Indeed, although market mechanisms will never allocate resources to maximise public health, nobody really expects them to. This is why near every developed state in the world has a large state sector with the primary purpose of reallocating resources towards the public good. Put differently, developed states all have highly sophisticated well-funded bureaucracies whose primary responsibility is to correct for the undersupply of education, health and security that would ensue if the invisible hand were left to its own devices. At least part of this reallocation is supposed to go on preparing for and mitigating large-scale disasters, like pandemics.

Yet, as Corona has illuminated, many governments’ disaster preparations seem myopic at best and negligent at worst. The puzzle then is why, given this is supposed to be a key job of the modern state? One uncomfortable reason stems from the incentives citizens provide to governments seeking to win their votes. Boring, costly and mostly invisible policies – e.g. preparing for a pandemic – satisfy none of the selectorate’s immediate interests. Put simply: The leader who provides a pay rise will – ceterus paribus – defeat the leader who invests in insurance for the rainy day.

However, this answer is still unsatisfactory because all developed states do also spend large sums on one particular type of disaster preparation; one that has enormous opportunity costs for society: Defence Spending. For instance, the UK alone plans to spend more than 200 billion on what several governments have called the “ultimate insurance policy”: Trident nuclear armed submarines. The UK is not an outlier here: As Lilach Gilady has documented in the Price of Prestige, states systematically overspend on difficult, visible, and wasteful defence projects. The flip side of this oversupply of wasteful weaponry is the chronic underfunding less glamorous but potentially life-saving projects such as disaster preparation.

Yet, one cannot just blame governments. Indeed, Trident is of little use against Corona, nor much else besides committing war-crimes, yet it has long enjoyed popular support amongst the British public. Indeed, it is conventional wisdom that opposing Trident makes a party “unelectable”.  Thus, the penchant of politicians to pat bombs rather than prepare for pandemics is a product of electoral politics. They do it because we reward them. Putting on feminist spectacle, we might say societies attach a – gendered – social value upon war and preparations for war, which crowds out other more “feminized” measures to protect the population.

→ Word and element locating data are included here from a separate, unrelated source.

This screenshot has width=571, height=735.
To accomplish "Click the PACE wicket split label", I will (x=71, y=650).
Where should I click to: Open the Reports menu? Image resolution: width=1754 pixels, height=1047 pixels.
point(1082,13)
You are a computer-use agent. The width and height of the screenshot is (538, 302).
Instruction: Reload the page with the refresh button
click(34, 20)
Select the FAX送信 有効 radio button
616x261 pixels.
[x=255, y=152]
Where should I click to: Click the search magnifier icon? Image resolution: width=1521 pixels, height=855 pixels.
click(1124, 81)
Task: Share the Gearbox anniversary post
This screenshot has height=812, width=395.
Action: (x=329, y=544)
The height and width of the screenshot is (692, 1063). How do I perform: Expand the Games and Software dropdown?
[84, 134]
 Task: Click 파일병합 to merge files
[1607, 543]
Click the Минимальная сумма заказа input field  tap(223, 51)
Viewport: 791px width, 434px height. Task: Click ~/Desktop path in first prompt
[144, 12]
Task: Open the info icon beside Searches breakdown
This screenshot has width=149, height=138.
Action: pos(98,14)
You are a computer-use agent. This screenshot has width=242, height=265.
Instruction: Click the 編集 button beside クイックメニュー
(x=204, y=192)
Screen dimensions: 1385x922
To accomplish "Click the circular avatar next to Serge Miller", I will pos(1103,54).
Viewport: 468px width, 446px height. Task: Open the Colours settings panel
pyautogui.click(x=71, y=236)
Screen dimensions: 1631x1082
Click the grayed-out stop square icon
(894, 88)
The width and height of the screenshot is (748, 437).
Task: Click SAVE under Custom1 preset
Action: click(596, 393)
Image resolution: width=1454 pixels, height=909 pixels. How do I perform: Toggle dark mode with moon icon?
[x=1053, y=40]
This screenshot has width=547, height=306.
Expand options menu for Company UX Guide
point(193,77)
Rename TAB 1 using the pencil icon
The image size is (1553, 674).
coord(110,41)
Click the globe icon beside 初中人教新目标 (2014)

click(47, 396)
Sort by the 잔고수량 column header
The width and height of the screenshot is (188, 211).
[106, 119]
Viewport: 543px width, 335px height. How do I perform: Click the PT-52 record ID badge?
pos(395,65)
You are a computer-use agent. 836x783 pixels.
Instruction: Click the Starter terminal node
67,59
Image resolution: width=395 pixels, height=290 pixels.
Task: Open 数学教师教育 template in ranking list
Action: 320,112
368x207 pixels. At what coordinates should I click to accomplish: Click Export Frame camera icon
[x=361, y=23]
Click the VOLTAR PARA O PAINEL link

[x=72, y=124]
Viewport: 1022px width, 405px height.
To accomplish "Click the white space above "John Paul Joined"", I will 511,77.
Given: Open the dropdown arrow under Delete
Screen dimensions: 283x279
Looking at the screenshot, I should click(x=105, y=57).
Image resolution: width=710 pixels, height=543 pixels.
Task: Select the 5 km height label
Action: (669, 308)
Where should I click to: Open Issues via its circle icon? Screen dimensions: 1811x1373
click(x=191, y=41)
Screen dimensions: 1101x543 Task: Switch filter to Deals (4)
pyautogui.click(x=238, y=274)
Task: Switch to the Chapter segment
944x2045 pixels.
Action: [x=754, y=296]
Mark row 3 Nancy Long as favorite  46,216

Bound up with the politics that privileges Trident over ventilators is a highly institutionalized and pathological, “national security” discourse. As critical security scholars have long pointed out, conventional notions of national security have long prioritized state-security over “human security”. In the context of national security institutions, this implies it is often easier to “securitize” threats to the state rather than threats to individual humans or the environment. Thus, similar to how electoral politics rewards the immediate and the visible over the latent and invisible, national security priorities of many countries reflect a historically sedimented emphasis on human-collective enemies rather than the arguably more serious threat of viruses, or for that matter, climate breakdown.

Post-Corona

These incentive structures that push our politics to prioritize the visible over the invisible, the immediate over the latent, and the human over the non-human, are deeply embedded within many “developed” countries politics. The question is whether much can be done about this. Assuming that international society does not collapse under corona, then the widespread distress, shock and suffering that the virus will leave in its wake should open a window of opportunity for radical readjustment; a critical juncture if you will. Where electoral politics has hitherto led to underinvestment in disaster preparation, hopefully the aftermath of corona will produce the political will to forge cross-party alliances to make preparation a priority, while at the same time depoliticizing its cost. Unfortunately, that would still leave climate change and the ongoing destruction of biodiversity to fix before the apocalypse can be reversed.